Anscheinend ist die Zahl derer, die eine Wohnung abzahlen, aber die Hypothekenraten nicht mehr stemmen können, höher. Die ziehen dann beispielsweise nach Hause oder in eine billigere Wohnung und vermieten lieber. Das trifft auch auf diejenigen zu, die lange Zeit eine Immobilie lieber ungenutzt ließen, als mit der Miete herunterzugehen.
Ein neuer Gesetzentwurf der Regierung trägt dem Trend Rechnung: Den Vermietern sollen mehr Sicherheiten eingeräumt werden (siehe unten), sie sollen so animiert werden, ihre Immobilien zu vermieten.
Die Onlineportale bieten eine gute Übersicht, über den Mietmarkt, reflektieren jedoch nicht immer das reelle Preisniveau. "Ein Großteil sind unverkäufliche und vermietbare Immobilien", sagt Andreu. Die preislich wirklich attraktiven Objekte seien immer nur kurz im Netz. Ob sich ein Vermieter auf eine Mietsenkung einlasse, hänge stark von der Gegend ab. "In einer begehrten Wohngegend wird er die Wohnung auch anderweitig los, hat also keinen Grund zur Mietsenkung", sagt Andreu.

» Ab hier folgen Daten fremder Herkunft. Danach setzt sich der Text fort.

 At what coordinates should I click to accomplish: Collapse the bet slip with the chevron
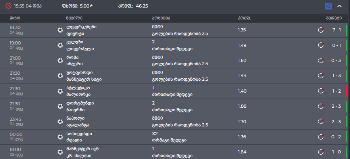coord(339,6)
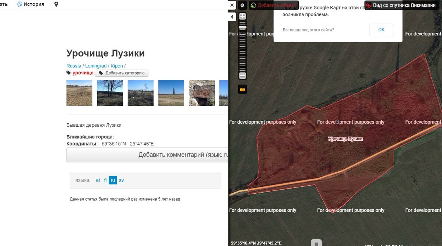The height and width of the screenshot is (246, 442).
Task: Select the fi language tab
Action: (106, 180)
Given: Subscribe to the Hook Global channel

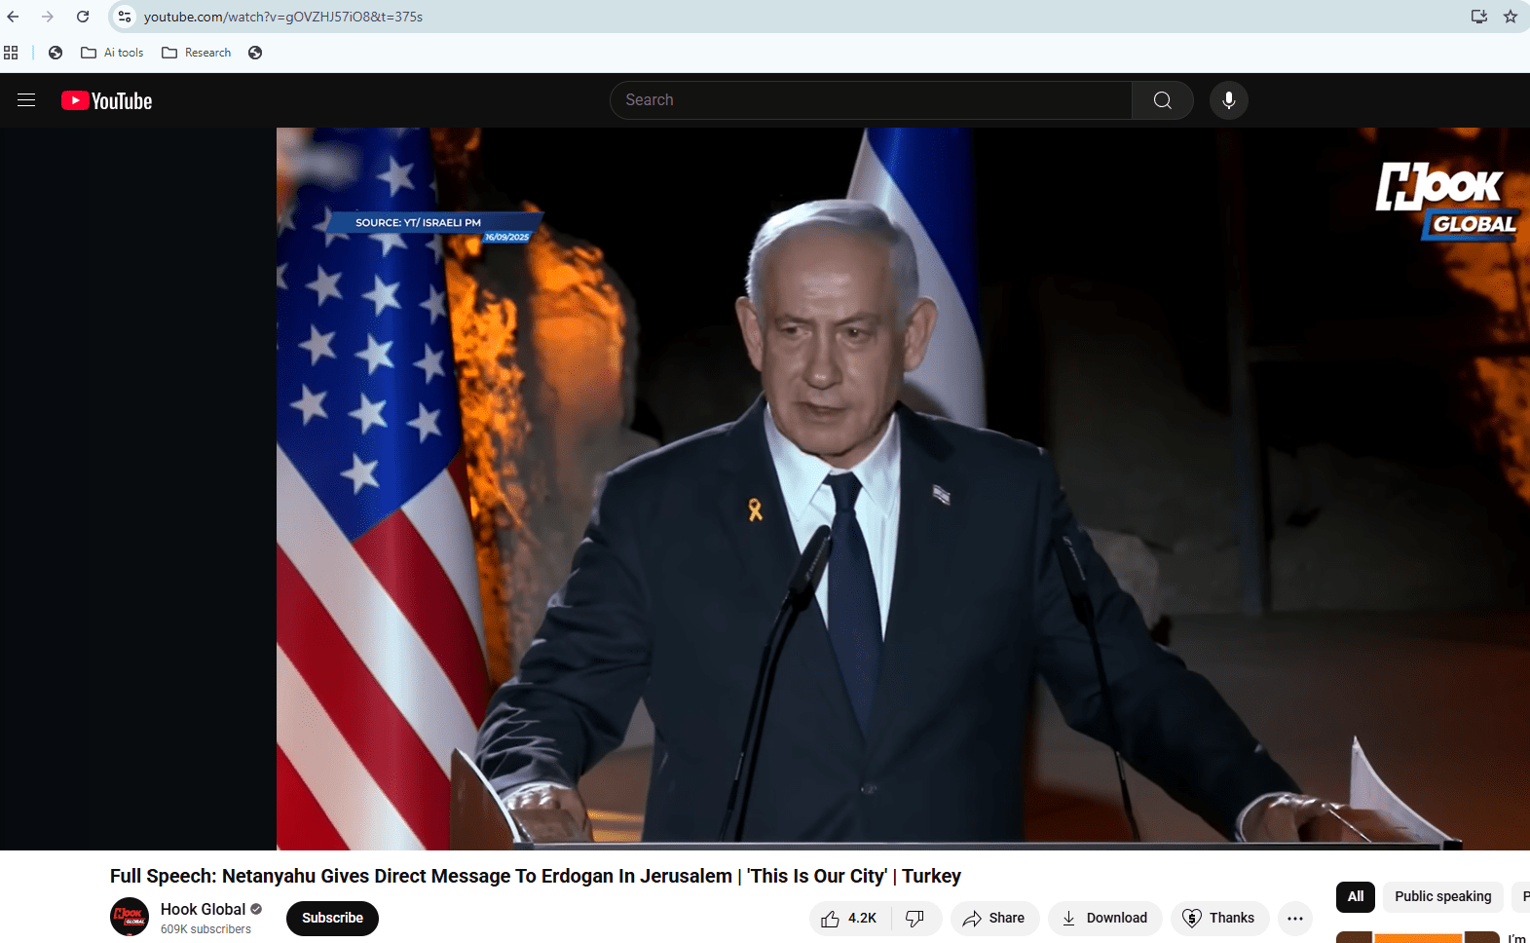Looking at the screenshot, I should click(x=332, y=918).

Dennoch werde es immer mehr zur Praxis. "Viele haben angesichts massiver Gehaltskürzungen gar keine andere Wahl", sagt Andreu. Da gelte dann das Argument, dass man lange ein treuer Zahler war, nach dem Motto: Besser ein Spatz in der Hand, als eine Taube auf dem Dach. So hat es auch bei Markus K. Funktioniert.
DAS NEUE MIETRECHT
Der Gesetzentwurf zum neuen Mietrecht ist bereits vom Ministerrat abgesegnet. Er sieht vor, die Rechte des Vermieters zu stärken. So kann säumigen Mietern bereits nach einer Frist von zehn Tagen gekündigt werden. Die Räumung kann dann sofort vollzogen werden, ohne Gerichtsverfahren.
Neu ist auch, dass die Mietdauer vertraglich festgelegt werden kann. Bislang galt automatisch eine Mindestmietdauer von fünf Jahren, die nur der Mieter einseitig kündigen konnte. Auch die jährliche Mietsteigerung soll künftig vertraglich festgelegt werden und sich nicht mehr automatisch durch die jährliche Preissteigerung errechnen lassen.
Eigennutzung soll der Vermieter künftig jederzeit geltend machen können, mit einem Vorlauf von zwei Monaten. Bislang geht das erst nach Ablauf von mindestens drei Jahren.
Mietern soll hingegen die Möglichkeit eingeräumt werden, Renovierungen mit der Miete zu verrechnen. Bislang war das in der Praxis nicht üblich.
Bislang handelt es sich jedoch nur um einen Gesetzentwurf. Es kann mehrere Monate dauern, bis das Recht in Kraft tritt.